FILE - United Auto Workers members hold picket signs near a General Motors Assembly Plant in Delta Township, Mich., Sept. 29, 2023. As the auto workers strike approaches the one-month mark, more Americans sympathize with the striking workers than with the three big car companies that employ them. That's one of the findings in a new poll from The Associated Press-NORC Center for Public Affairs Research. (AP Photo/Paul Sancya)

Another 5,000 members of the United Auto Workers (UAW) union walked off the job at a General Motors assembly plant in Texas on Tuesday, as the union expanded its strike against the three major automakers for a second day in a row.

The latest walkout was announced shortly after General Motors reported third-quarter earnings of $3.5 billion, the union said in a press release.

“Another record quarter, another record year,” UAW President Shawn Fain said in a statement. “As we’ve said for months: record profits equal record contracts. It’s time GM workers, and the whole working class, get their fair share.”

The surprise expansion of the strike is the second unannounced walkout by the UAW in two days, after the union called on 6,800 workers at a Stellantis plant in suburban Detroit to join the strike Monday. 

The UAW had previously announced where and when it would expand the strike during livestreamed updates on Fridays.
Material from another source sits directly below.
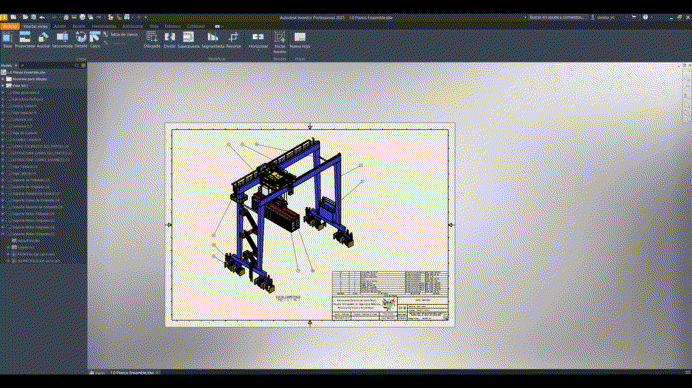Select the Dibujada draft view tool

pyautogui.click(x=152, y=39)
However, the union has since warned it is prepared to call for walkouts “at any time,” launching its first surprise strike against a Ford truck plant in Kentucky earlier this month.

More than 45,000 autoworkers total are now on strike. The UAW first launched the strike nearly six weeks ago, after failing to reach an agreement with General Motors, Stellantis and Ford before its contract expired Sept. 14.